Sitzung des Finanzausschusses: Sozial-Holding bleibt in der Gewinnzone

Geschäftsführer Helmut Wallrafen stellte Wirtschaftsplan vor.

Sieben Altenheime in eigener Trägerschaft, 618 stationäre Pflegeplätze und Arbeitgeber für fast 1000 Mitarbeiter – die Zahlen, die Helmut Wallrafen als Geschäftsführer der städtischen Sozial-Holding vor dem Finanzausschuss präsentierte, sind beeindruckend. Der demografische Wandel mit der alternden Gesellschaft steigert die Nachfrage: „Etwa zehn Prozent aller Mönchengladbacher haben einen Pflegefall in der Familie“, so Wallrafen. Stadtweit gebe es 9939 pflegebedürftige Menschen.

Das stellt das Unternehmen aber auch vor Herausforderungen, insbesondere durch den Fachkräftemangel im Pflegebereich. Die Sozial-Holding bildet deshalb selber aus – auch in einer gemeinsamen Pflegeausbildung mit Kliniken als Partnern –, sie zahlt aber auch nach Tarif. „Eine ausgebildete Pflegekraft kommt bei uns im ersten Jahr mit Schichtzulagen und Feiertagszuschlägen auf 3300 Euro“, so Wallrafen. Allerdings sei für die Attraktivität des Arbeitsortes Mönchengladbach im Wettbewerb mit  anderen Städten auch wichtig, dass es ausreichend bezahlbaren Wohnraum gebe.

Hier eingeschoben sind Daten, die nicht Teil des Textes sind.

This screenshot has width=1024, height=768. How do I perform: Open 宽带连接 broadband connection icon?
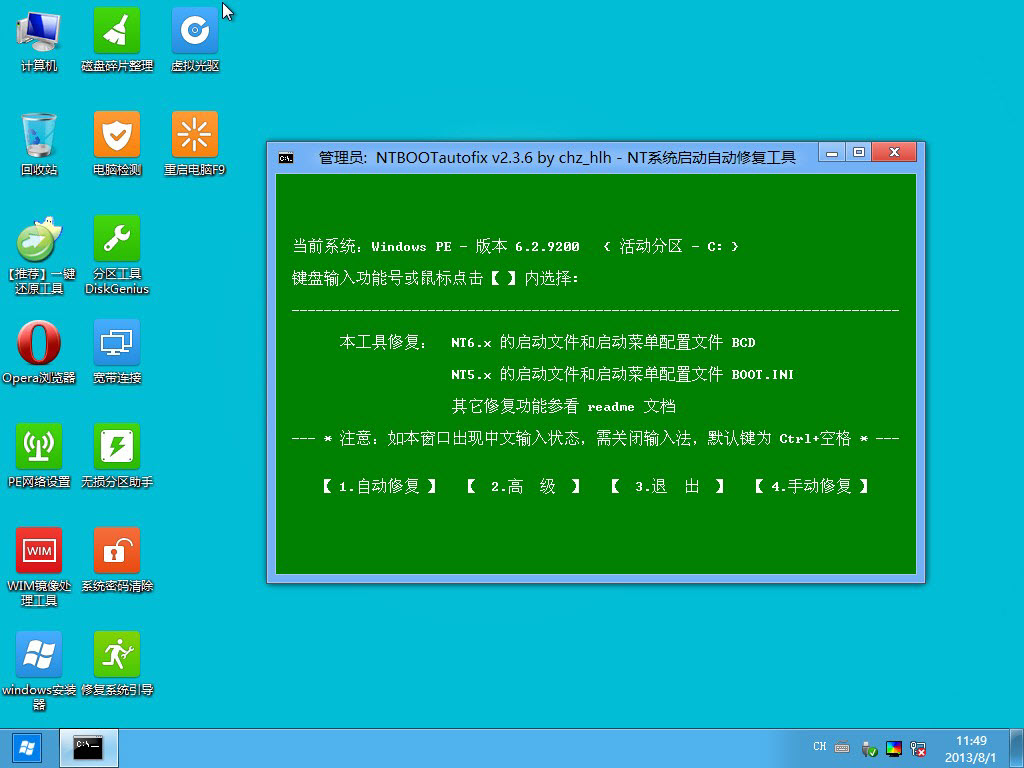coord(117,345)
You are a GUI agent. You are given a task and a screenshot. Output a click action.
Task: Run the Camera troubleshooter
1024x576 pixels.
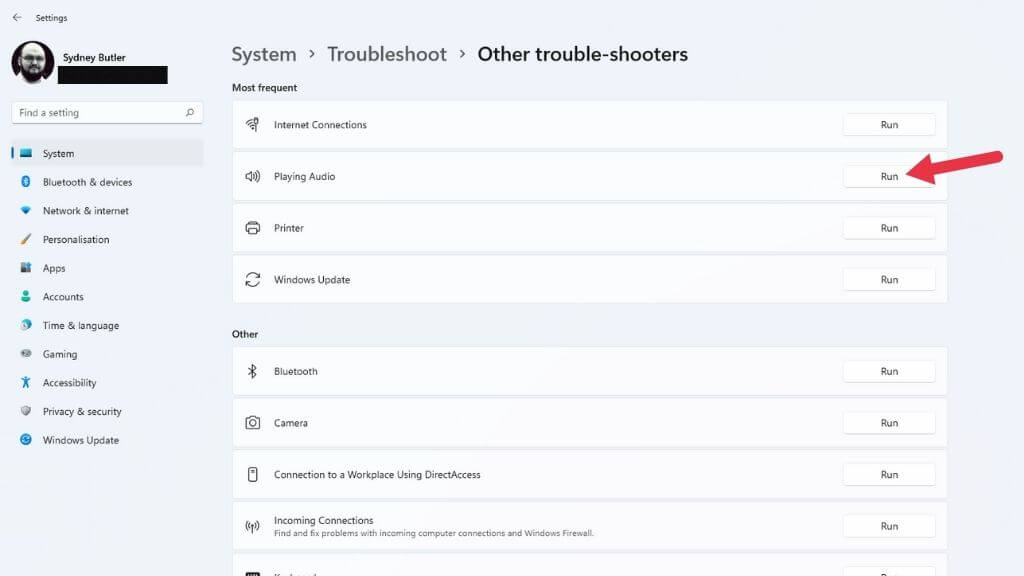888,423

Noch sei das Wohnen hier bezahlbar, darauf müsse aber auch in Zukunft angesichts steigender Immobilienpreise geachtet werden.

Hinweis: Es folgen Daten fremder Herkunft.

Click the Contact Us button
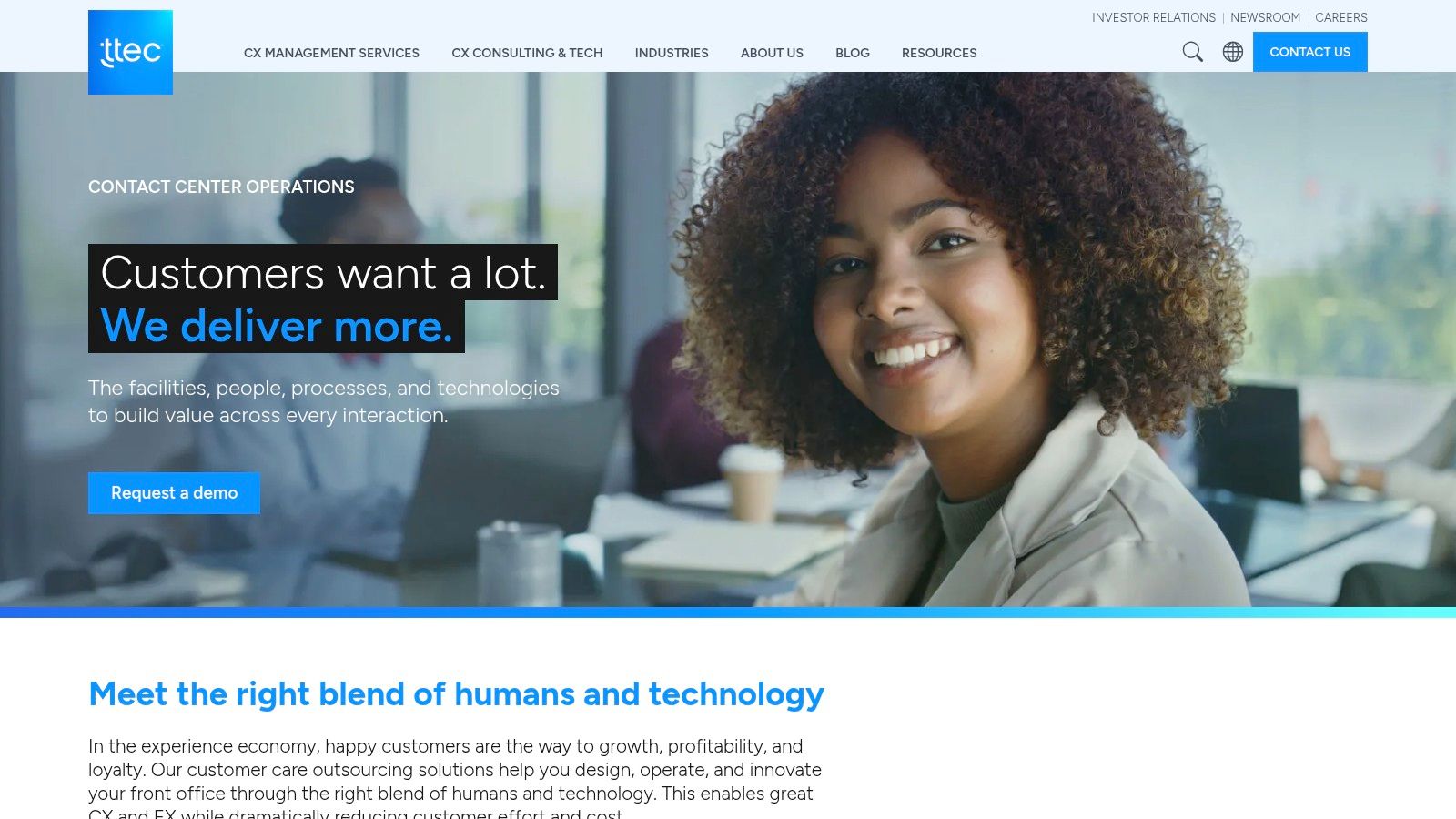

Insgesamt legt Wallrafen für den Gesamtkonzern, zu dem neben der Sozial-Holding zum Beispiel auch die Altenheim GmbH, Ambulante Dienste, die Service- und die Bildungs-GmbH gehören, auch einen Wirtschaftsplan mit Gewinnsteigerungen vor: Lag der Gewinn im Jahr 2011 bei 390.000 Euro, sind für das vergangene Jahr 600.000 angesetzt. Der Umsatz stieg von knapp 29 Millionen in 2011 auf rund 38 Millionen sieben Jahre später. Es wurde auch entsprechend investiert, insbesondere in den frisch bezogenen Neubau nahe des Hardterbroicher Markts. Lagen die Investitionen 2011 noch bei 866.000, waren es 2017 5,6 Millionen und im Folgejahr 7,9 Millionen Euro.

In der Service GmbH werden laut Wallrafen täglich rund 1010 Speisen für Senioren, 1100 für weiterführende Schulen zubereitet. Und ambitionierte Pläne für das Areal an der neuen Zentrale gibt es auch: Dort werden Scooter-Sharing und ein Scooter-Übungspark für Senioren eingerichtet.

Anmerkung: In einer früheren Fassung dieses Artikels hieß es, die Sozial-Holding sei Arbeitgeber für fast 20.000 Mitarbeiter, es sind jedoch rund 1000. Wir haben den Fehler korrigiert.